As Ivan Turkovic articulated perfectly: “AI made writing code easier. It made engineering harder.”
The production bottleneck didn’t disappear—it moved from writing to understanding. And understanding is much harder to speed up.
The Expectation Creep Problem
The worst part? Leadership now assumes we have infinite capacity.
Product managers who used to ask for 5 features per sprint are now asking for 12. Executives see “AI productivity gains” in headlines and wonder why we can’t just “add it to the sprint.” The faster we code, the more we’re expected to deliver—and the expectations are outpacing our actual sustained capacity.
One of my senior engineers told me last week: “I’m coding faster than ever, but I’ve never felt more behind.”
The Hidden Costs Nobody Talks About
Tool sprawl: My team now uses Copilot for autocomplete, Cursor for refactoring, ChatGPT for architecture questions, and Claude for code review. 88% of engineers report that switching between tools negatively affects productivity. We saved time on coding but lost it to context switching.
Cognitive load: Junior engineers are learning to prompt AI instead of learning to design systems. They can generate a working function in seconds, but they struggle to explain why it works or debug when it doesn’t.
Review capacity crisis: We’re generating 3x more code, but our review capacity hasn’t scaled. Pull requests are larger, reviews take longer, and subtle bugs slip through because reviewers are overwhelmed.
So What Do We Do About It?
I don’t have all the answers, but here’s what I’m wrestling with:
-
Are we measuring the wrong things? Individual speed vs. team outcomes? Lines of code vs. features shipped? Utilization vs. sustainable pace?
-
Should we intentionally slow down? If AI makes generation fast but review slow, maybe the answer is deliberate friction—require engineers to write specs before prompting AI, limit AI-generated code per PR, mandate explanation comments?
-
How do we manage stakeholder expectations? When leadership reads “AI boosts productivity 30%,” how do we explain that our sprint capacity didn’t actually increase?
-
What skills matter in an AI-first world? If juniors learn to orchestrate AI instead of write code, what happens when AI makes a subtle mistake they can’t recognize?

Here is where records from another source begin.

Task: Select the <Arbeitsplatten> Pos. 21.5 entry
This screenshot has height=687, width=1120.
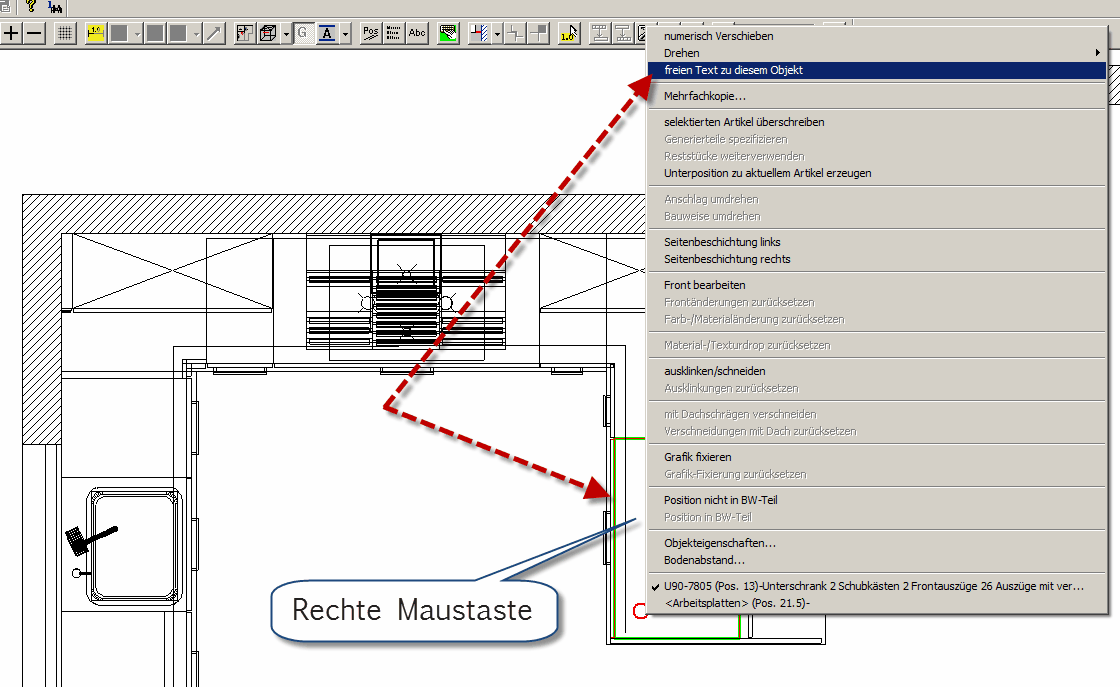Action: coord(737,603)
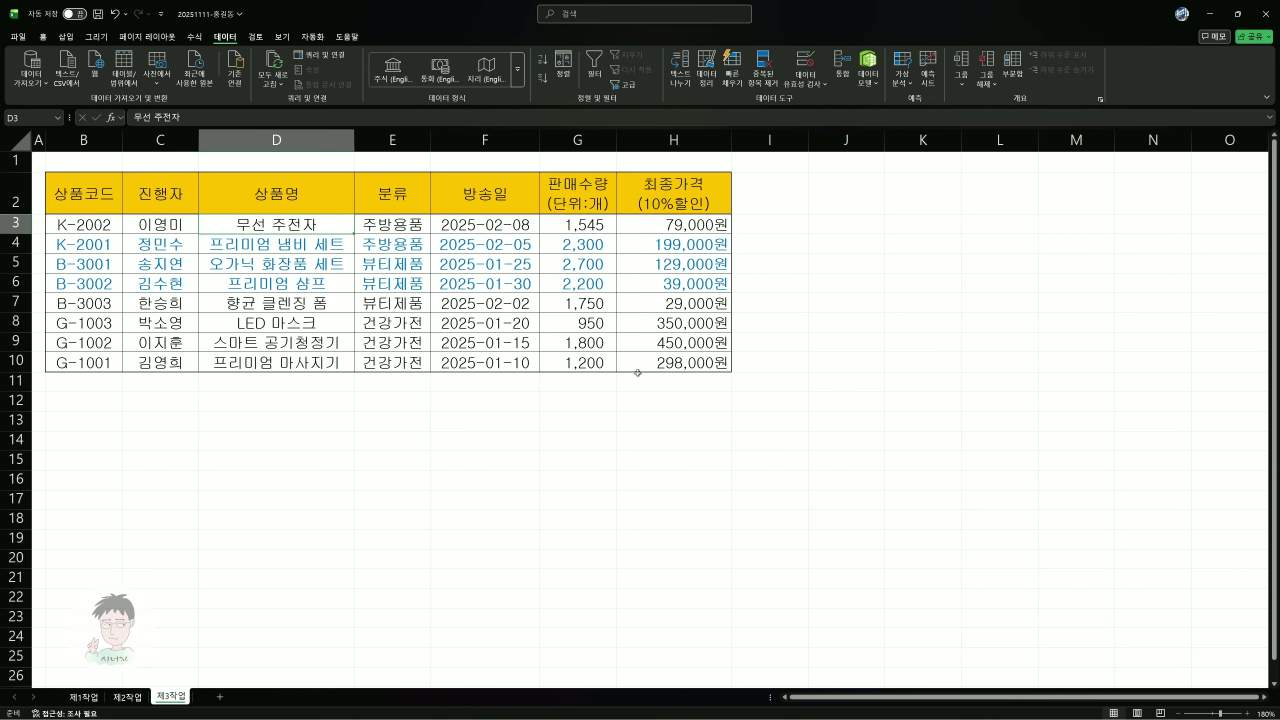Click the Save icon in title bar
The width and height of the screenshot is (1280, 720).
pyautogui.click(x=98, y=14)
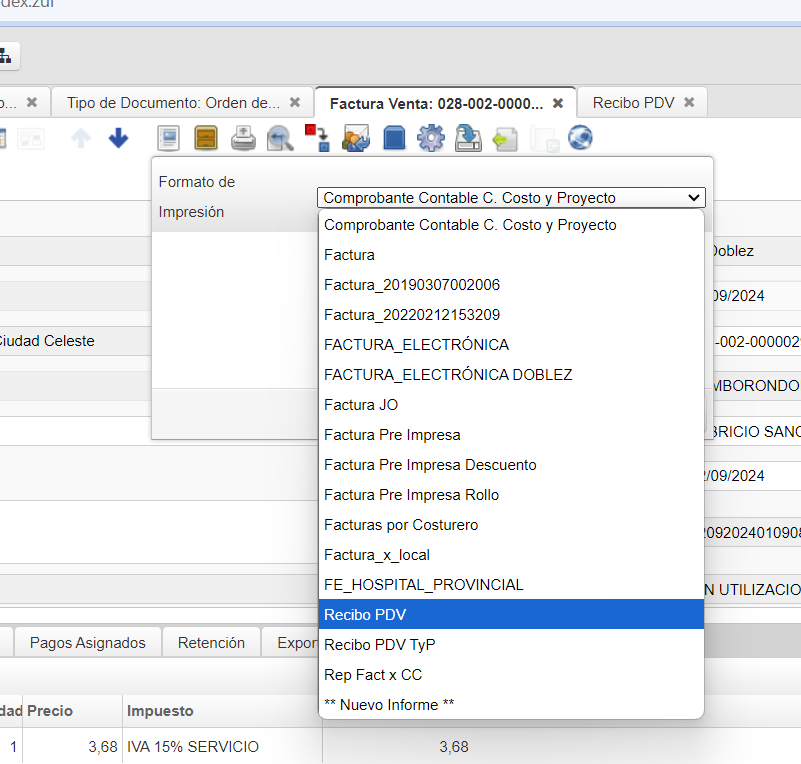
Task: Open zoom across magnifier icon
Action: tap(280, 139)
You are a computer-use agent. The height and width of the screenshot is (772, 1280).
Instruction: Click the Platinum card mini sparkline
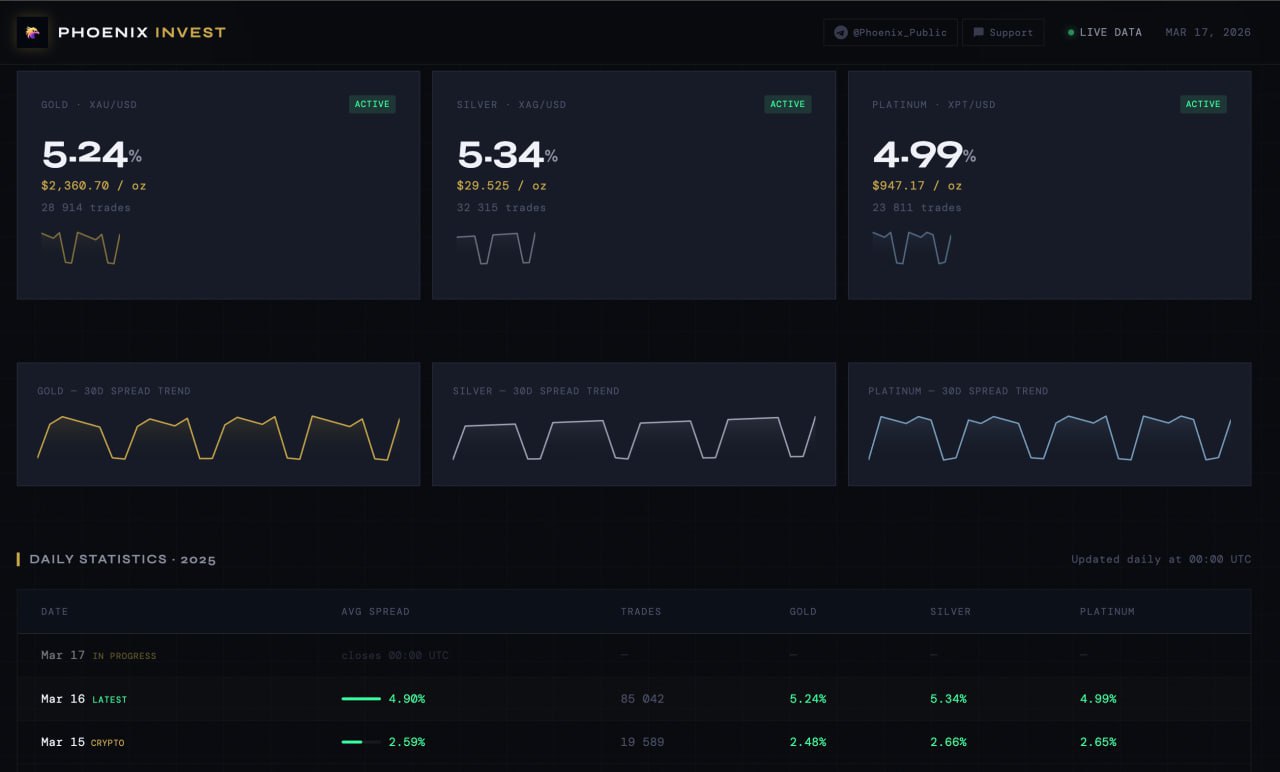[x=911, y=247]
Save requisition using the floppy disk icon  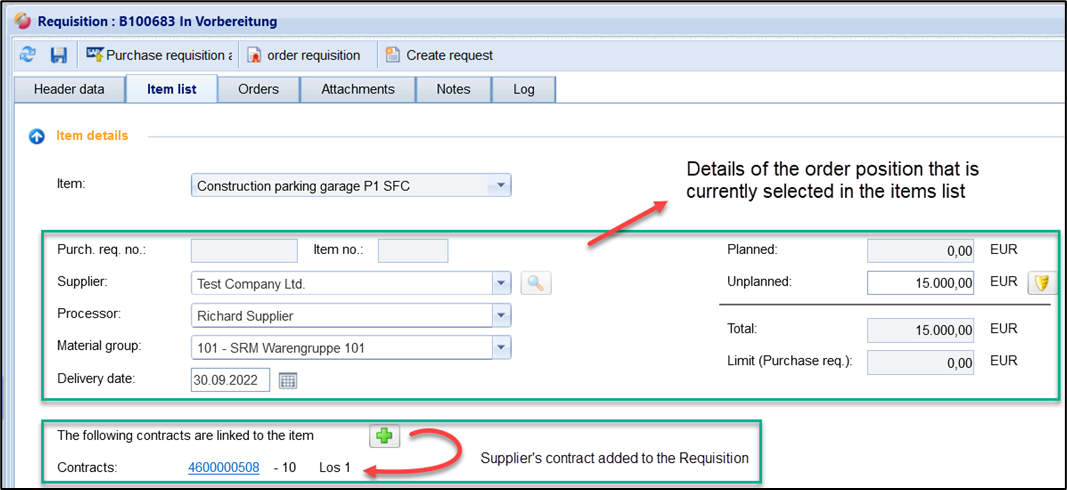pyautogui.click(x=59, y=55)
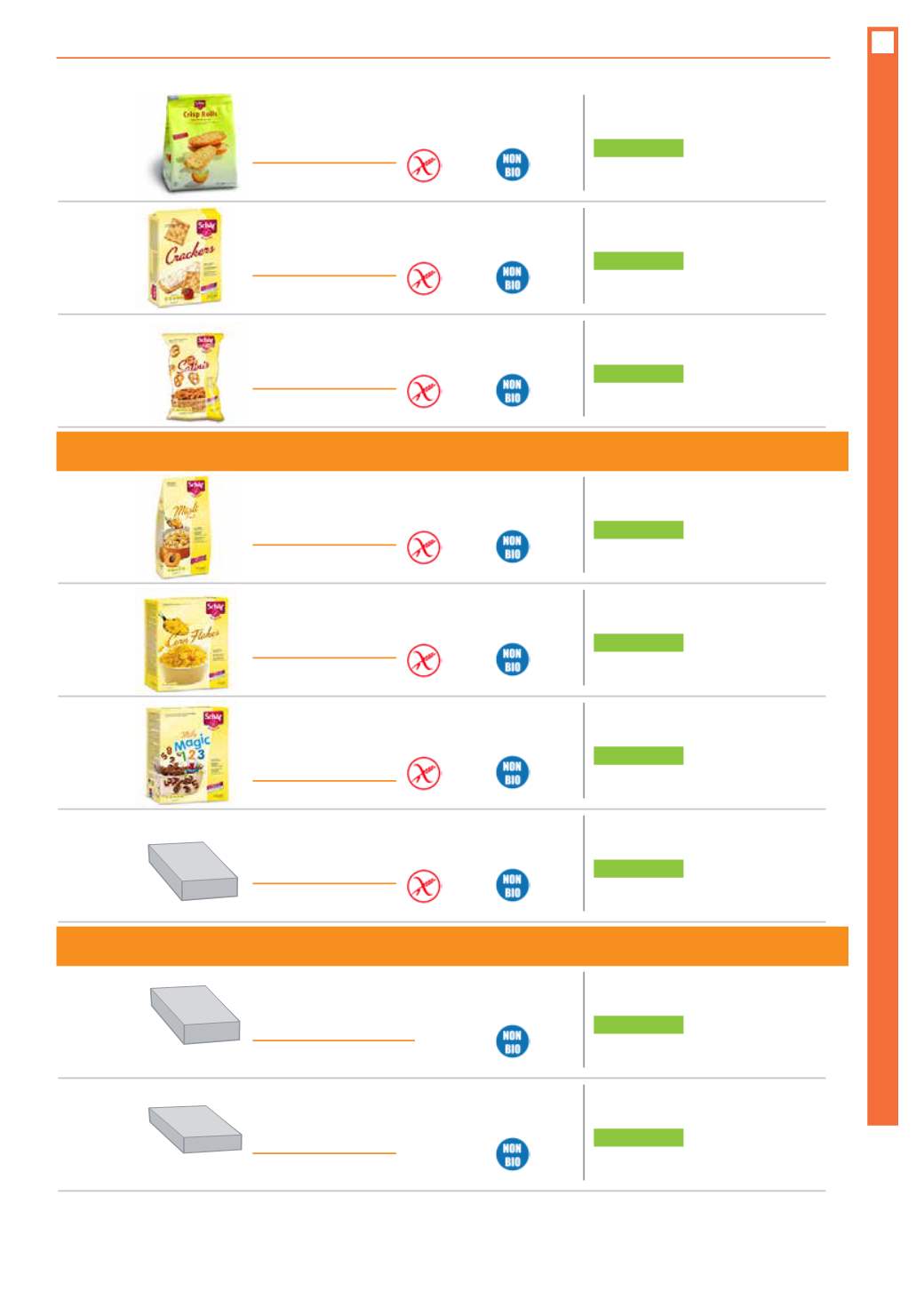
Task: Select the NON BIO badge beside Milly Magic cereal
Action: tap(513, 772)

The Question I Can’t Stop Asking
Harvard Business Review and UC Berkeley research both found the same pattern: AI doesn’t reduce work—it intensifies it. When work becomes easier to push forward, people simply push more work through the system. They work faster, take on broader tasks, and extend work into more hours of the day.
So here’s what keeps me up at night: Are productivity tools making us work harder, not smarter? And if 83% of engineers say AI increased their workload, are we optimizing for the wrong thing?
How are other engineering leaders handling this? What metrics are you actually tracking? And how do you push back when “AI productivity gains” become an excuse to inflate expectations?
I’d love to hear how other teams are navigating this paradox.